BEGIN

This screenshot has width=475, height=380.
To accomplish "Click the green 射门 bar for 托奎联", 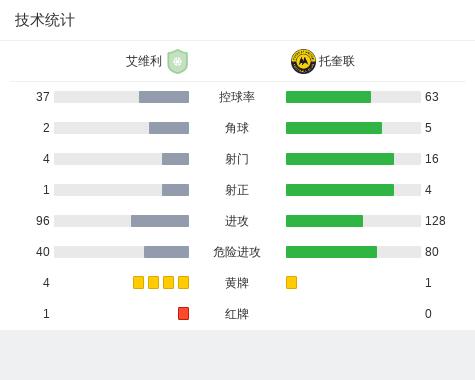I will pyautogui.click(x=340, y=159).

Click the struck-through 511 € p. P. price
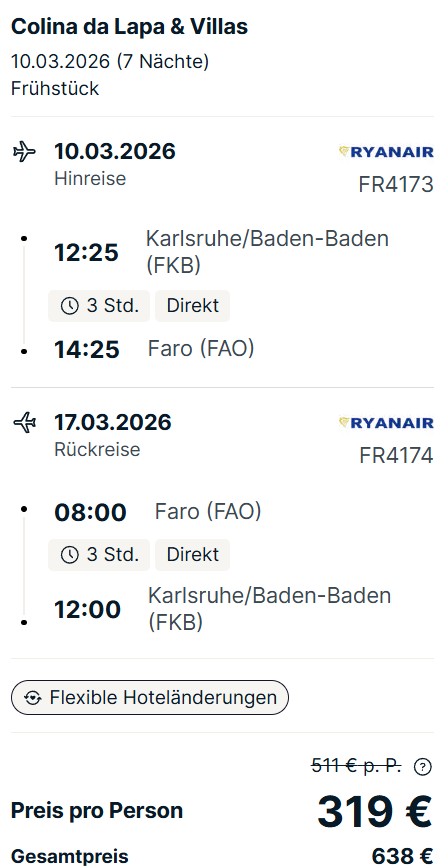(x=357, y=766)
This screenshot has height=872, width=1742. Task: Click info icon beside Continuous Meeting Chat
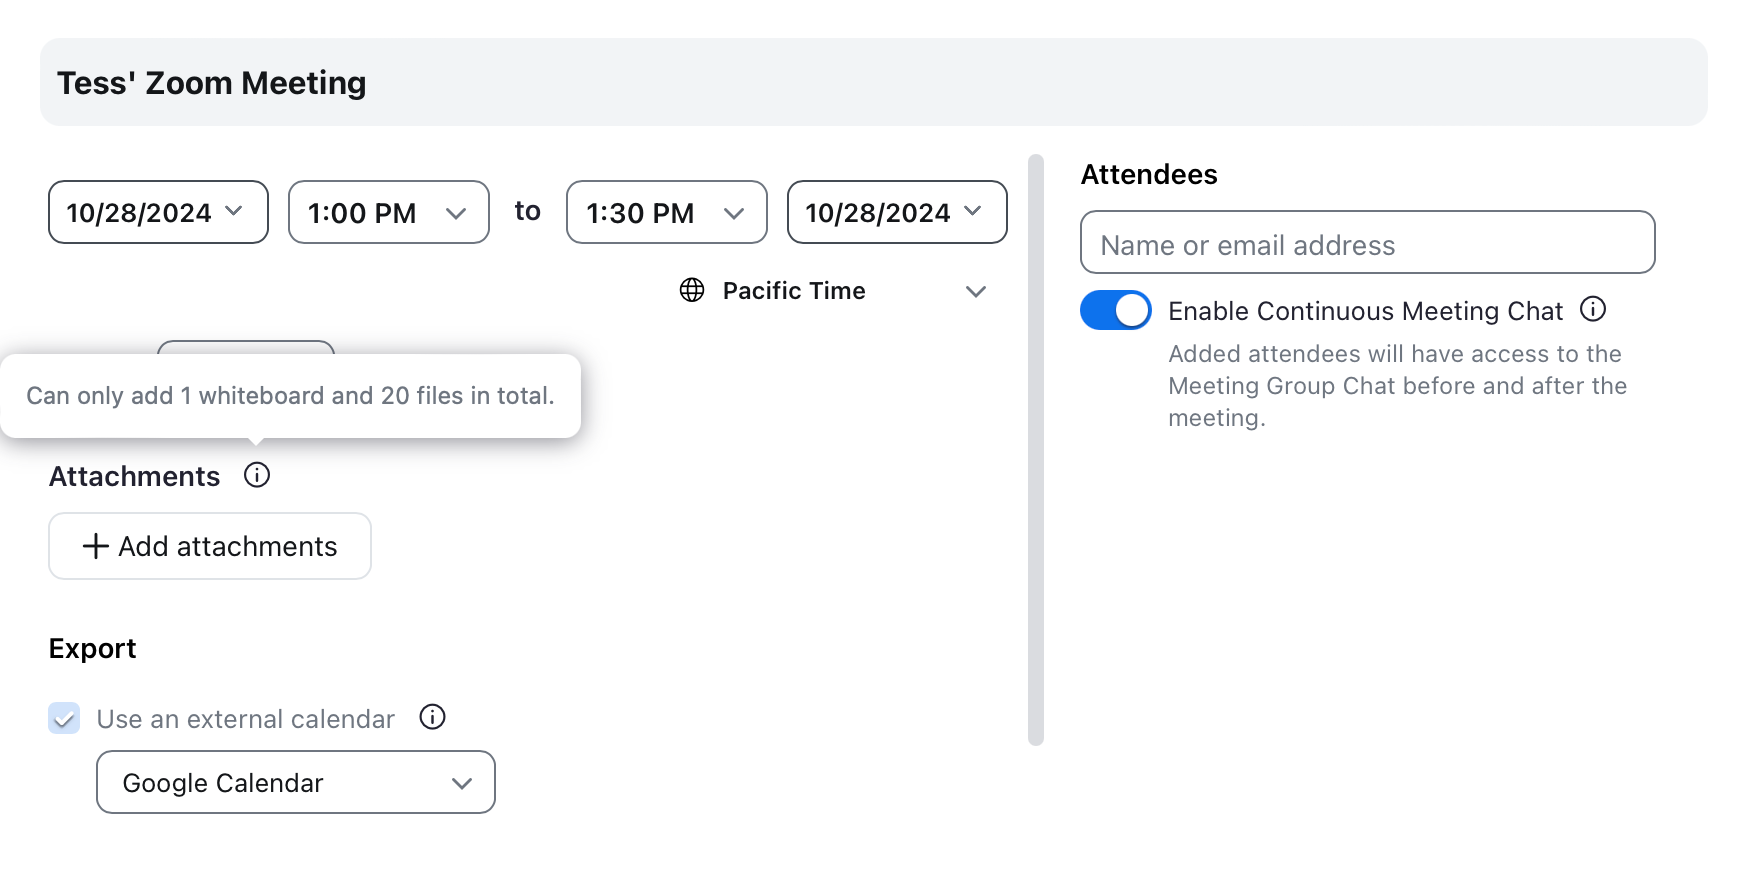tap(1593, 310)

END

**PROMPT**
Leave the pictures out. Transcribe exactly the lines from the one with "This screenshot has height=872, width=1742." through the end of the records.

**TASK RESPONSE**
This screenshot has height=872, width=1742. Task: Click info icon beside Continuous Meeting Chat
tap(1593, 310)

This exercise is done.